A referendum on a new constitution held last weekend in Myanmar has been approved by 92 per cent of voters, the country's state media has reported.

 

It said there was a 99 per cent turnout for the vote, held in areas not affected by the cyclone.

The announcement on Myanmar state television came as the forecast for survivors of the cyclone is getting increasingly bleak. 

 

Relief supplies still have not reached the people who need them most and now bad weather is threatening aid distribution.

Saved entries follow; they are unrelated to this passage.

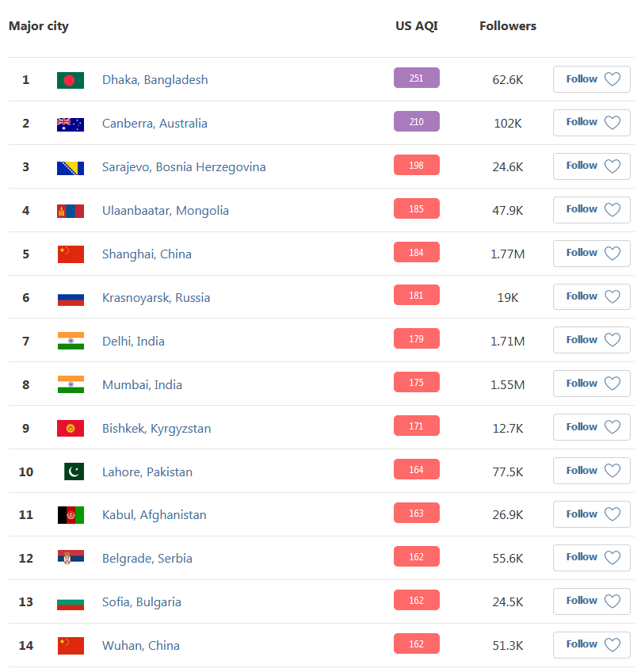The height and width of the screenshot is (672, 641).
Task: Follow Canberra, Australia
Action: pos(591,123)
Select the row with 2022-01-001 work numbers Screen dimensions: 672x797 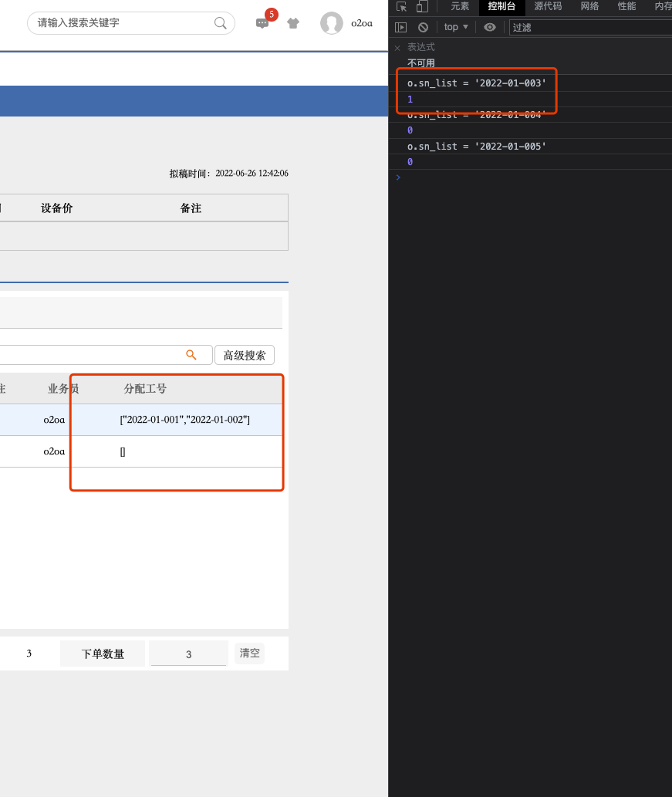click(185, 420)
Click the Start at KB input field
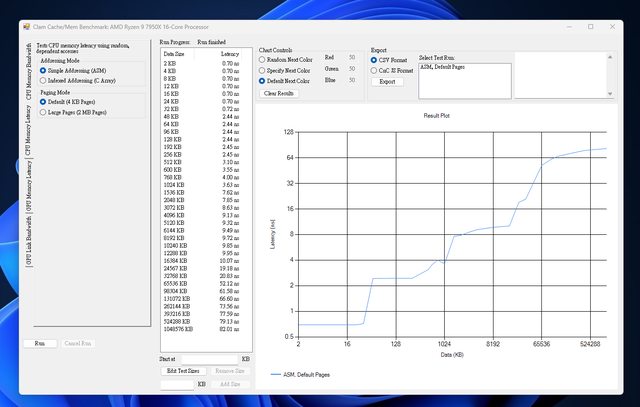 tap(210, 357)
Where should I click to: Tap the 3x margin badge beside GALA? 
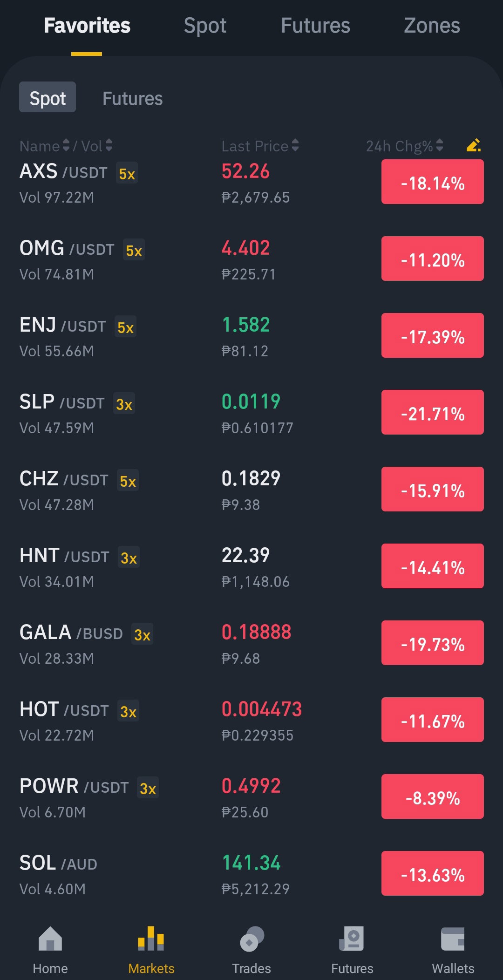point(142,634)
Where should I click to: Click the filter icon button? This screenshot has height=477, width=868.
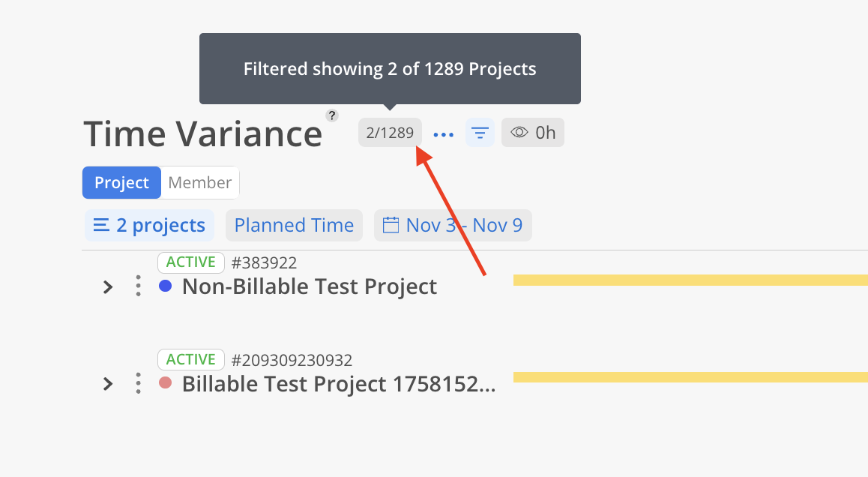[480, 134]
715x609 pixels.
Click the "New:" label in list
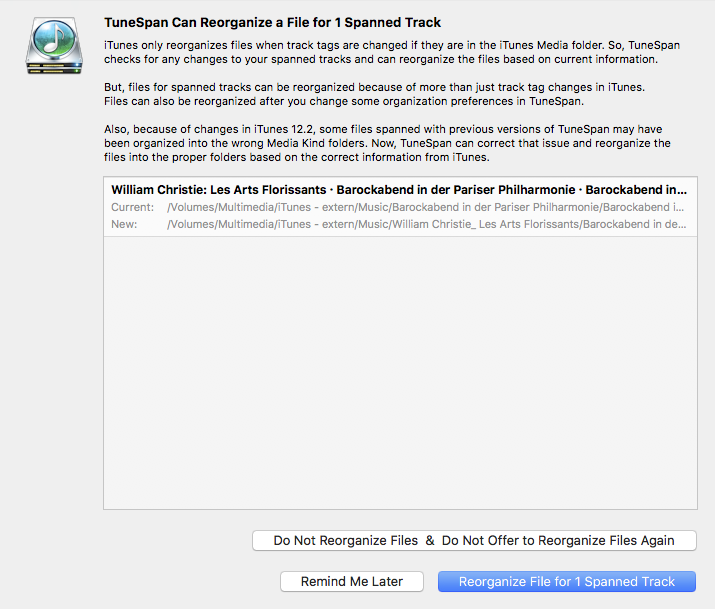(x=124, y=224)
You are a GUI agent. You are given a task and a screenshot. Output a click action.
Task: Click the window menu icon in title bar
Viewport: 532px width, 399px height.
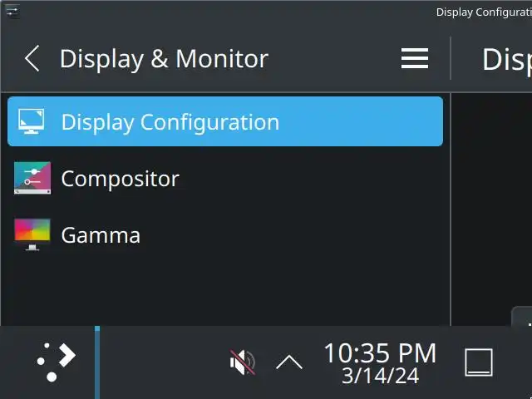pos(12,11)
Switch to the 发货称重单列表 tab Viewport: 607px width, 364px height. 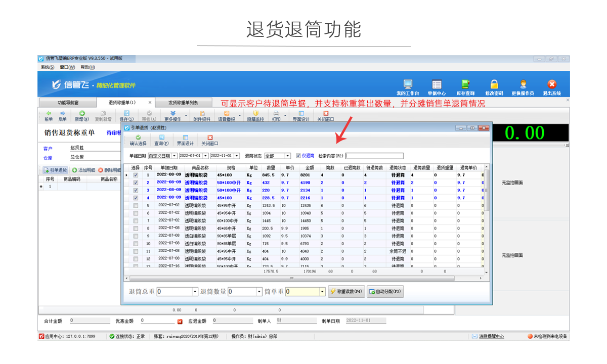pyautogui.click(x=183, y=103)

The military government's decision to press ahead with the May 10 poll, a week after the deadly cyclone hit, was sharply criticised by aid agencies who said the government should instead be concentrating its resources on helping cyclone survivors and preventing disease.

 

Regions devastated by the cyclone, are set to vote on May 24, even though the United Nations estimates that around two million people are still in desperate need of food, water and shelter.

 

Myanmar's government has said 66,000 are dead or missing from the cyclone, but the Red Cross has said it believes the death toll could be in excess of 100,000.


Democratic path
 

The proposed charter will widen
the military's powers [EPA]
The new constitution, which took 14 years to draft, has been heavily backed by the military government and state media.

 

It says the 194-page document will form the basis for democratic elections to be held sometime in 2010.

 

Al Jazeera correspondent Tony Cheng, who crossed secretly into the Myanmar border town of Myawaddy during the Saturday's vote, found few people who had read the constitution or supported it.

 

Many people he spoke to said they planned to put an X in the 'No' box.

 

Critics have denounced the constitution as a sham, designed only to institutionalise the military's grip on power.

 

Under its terms the military will be guarantied a quarter of all seats in a future parliament, while another clause allows the president to hand over all power to the military in a state of emergency.

 

Activists who have spent time in jail because of their opposition to the military government will be barred from standing for election because of their criminal records.